ある日の夜中、読み終えてから気づいたら30分ほど何もしていなかった。ページを繰る手が止まったのではなく、読み終えた後、おもわずぼんやり、いや呆然と?
湊かなえ『告白』は面白いか?読む前に知っておきたいこと
結論から言えば、「面白い」が直線的なエンタメの面白さからはちょっとずれる気がする。そして読み終えたあと、誰かに話したくなるのに、何を言っていいかわからなくなる。そういう種類の本。
湊かなえのデビュー作というのは有名な話で、第一章「聖職者」が小説推理新人賞を、2009年には本屋大賞を受賞している。松たか子主演で映画化もされ、売れに売れた本と言っても過言ではない。
で、読んでみると「なるほどこれは賞を取る」とやはり納得してしまう。物語に没入しながら、頭の片隅で構造の精巧さに舌を巻いている、そんな心持ちで読んだ。
あらすじ——中学校の教室で始まる、静かすぎる告白
舞台は中学校の教室。終業式のあとのホームルーム。
担任の森口悠子先生が、退職の挨拶をしている。ざわつく生徒たち。でもその「挨拶」は、徐々に違う色を帯びてくる。
先生には、幼い娘がいた。その娘が、死んだ。事故として処理された。でも——と、森口先生は淡々と話しつづける。教室は静まり返る。いや、静まり返る、なんて生やさしい表現じゃないかもしれない。凍りつく、に近い。

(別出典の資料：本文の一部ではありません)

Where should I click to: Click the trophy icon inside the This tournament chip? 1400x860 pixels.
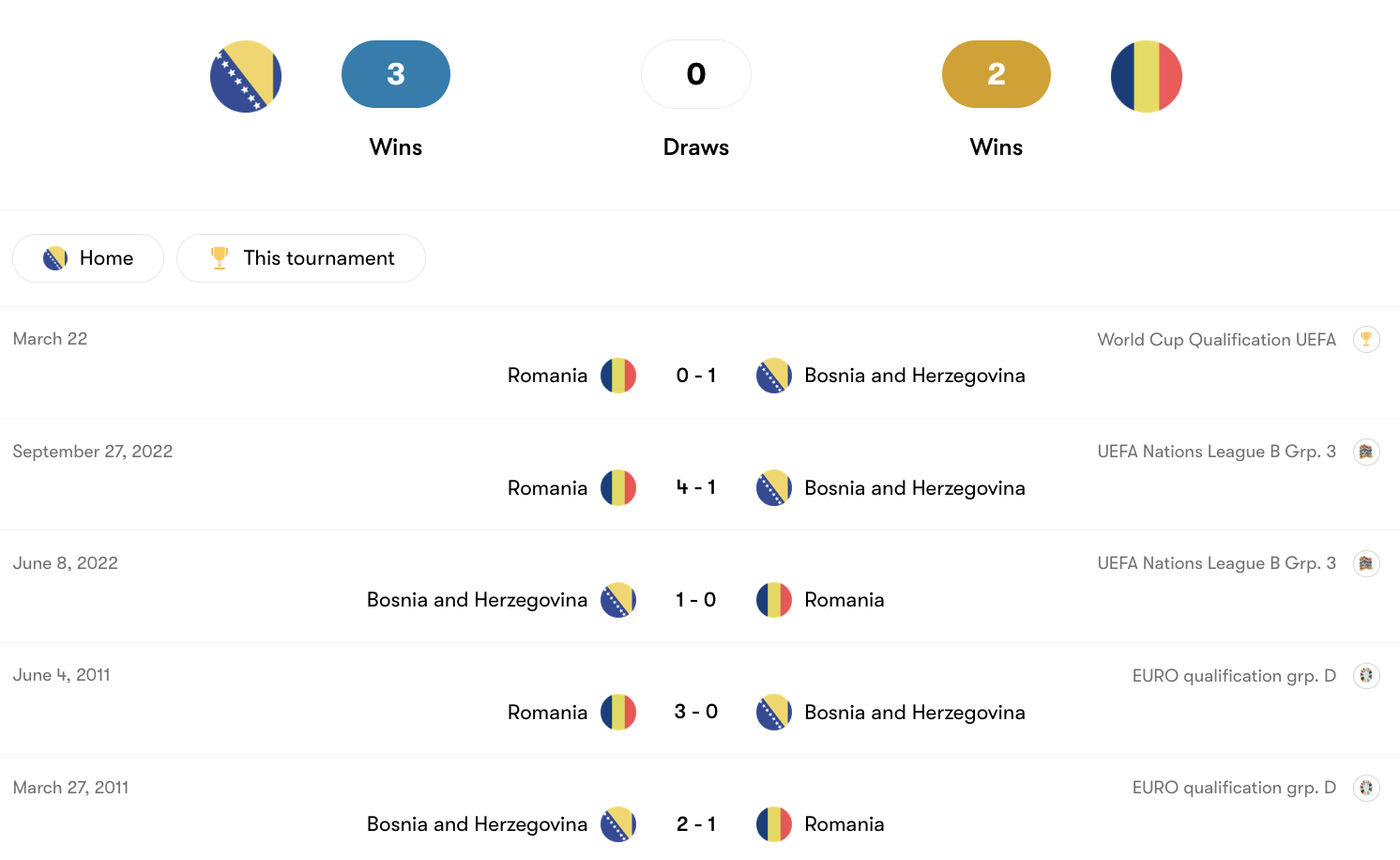click(219, 257)
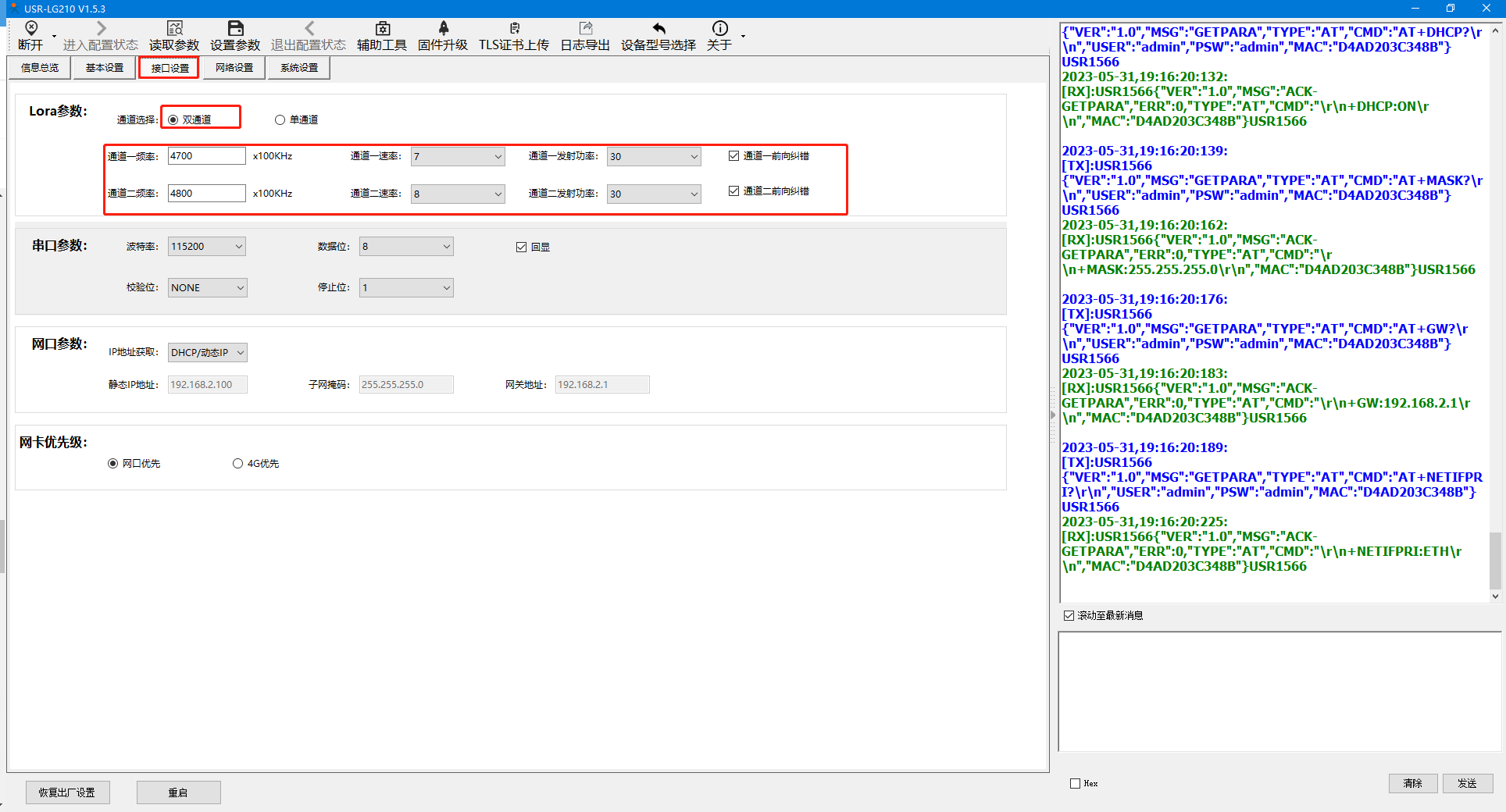Click the 断开 disconnect icon

[x=31, y=29]
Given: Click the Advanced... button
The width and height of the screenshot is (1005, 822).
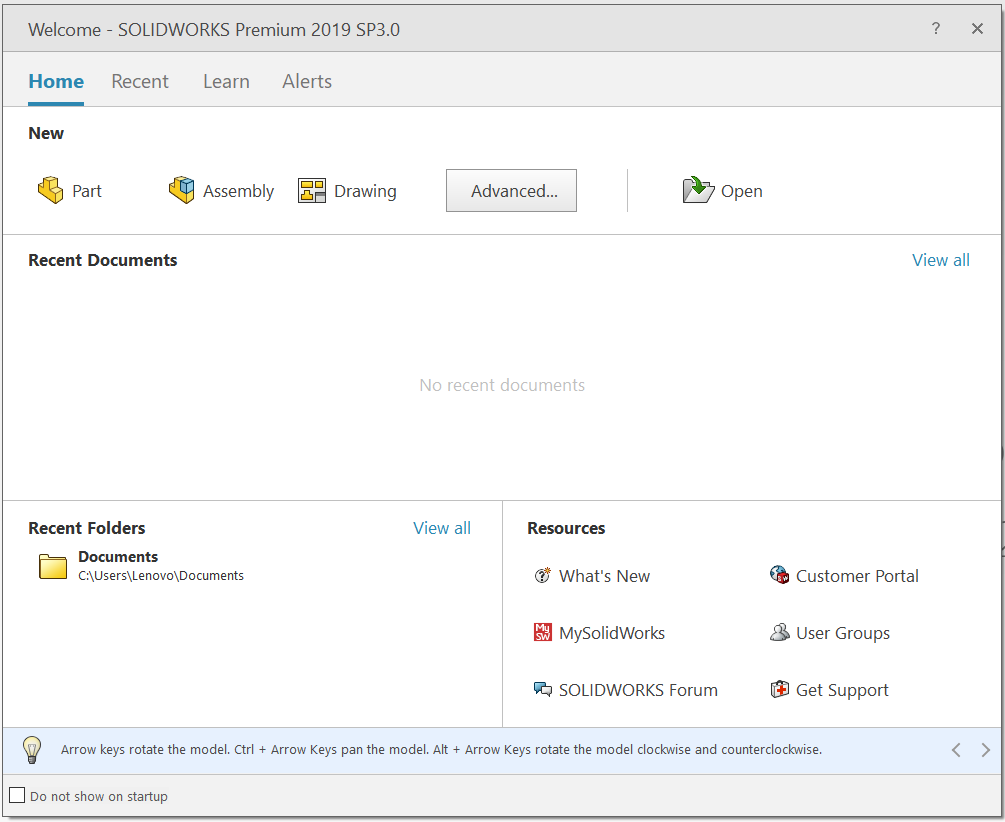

彼女の告白が引き金になって、物語はそれぞれの視点へと分岐していく。生徒、保護者、関係者——それぞれが「自分の側から見た真実」を語る構造になっていて、読み進めるたびに「あのシーンはそういうことだったのか」という感覚が重なっていく。ジグソーパズルのピースが合わさる快感、とは少し違う。もっと不穏で、もっと重い。
ネタバレは絶対にしたくないので、これ以上は言わない。ただひとつだけ。最後の数ページで、出てくるある言葉を読んだとき……。
読んでいる最中の「体感」について少し
怖い話に分類されることもある。日常に潜む怖さ。人の怖さ。
いまや「イヤミス(読後に嫌な気分(イヤ)になるミステリー)」の略称の女王の称号は彼女のもの。いや彼女がいたから「イヤミス」というジャンルができたと言っても過言ではないのでは。
人間の心が、どこかでこっそり違う方向へ歪んでいく様子。その歪みに気づかないまま生きている人の姿。「自分だったら」と考えはじめたが最後、ちょっとまずいところに踏み込んでいく感じがある。
文体は淡々としている。感情的な叫びより、静かな独白のほうが怖いことを、この本は知っている。
読んでいる途中から、読者はひたひたと追い詰められていく。それは描かれる世界の住人たちの気持ちがわかってしまうかもしれないという類の怖さでもある。
こんな人におすすめ
– 心理描写が濃いミステリーが好きな人
– 読後に「誰かと話したい」気持ちになる読書が好きな人
– 一晩で読み切りたい、引力のある本を探している人
– 映画を先に観て、原作が気になっている人
– 湊かなえをまだ読んだことがない人(入口としてかなりいい)
この作品の楽しみ方
個人的には、夜ひとりで読むのをすすめる。
静かな部屋で、一気に読む。途中で止めると、変な夢を見そうになる。
あわせて読みたい関連作
『贖罪』湊かなえ
『告白』を読んで湊かなえの筆に引き込まれたなら、次はこちら。ある事件を軸に、複数の人間がそれぞれの「けじめ」を抱えて生きていく話。視点が変わるたびに、同じ出来事の色が変わっていく構造は『告白』と共鳴するものがある。読み終えたあとの重さも、同じくらいある。
『模倣犯』宮部みゆき
重厚さが欲しいときに。犯罪を起点に、周囲の人間たちの心がどう動いていくかを丁寧に追う長編。文量はかなりあるけれど、読みやすくて引力がある。『告白』とはトーンが違うけれど、「人の心の深いところ」を覗く体験として近いものがある気がしている。
読んだ夜が、少し変わる
先生の最初の告白が終わったあと、物語は静かに、でも確実に動き出す。
ミステリーだと思って読み始めたのに、気づいたら別の何かを読んでいた——そういう感覚が、読後にじわじわと来る。あれはなんだったんだろう、と少し経ってからも思い出す。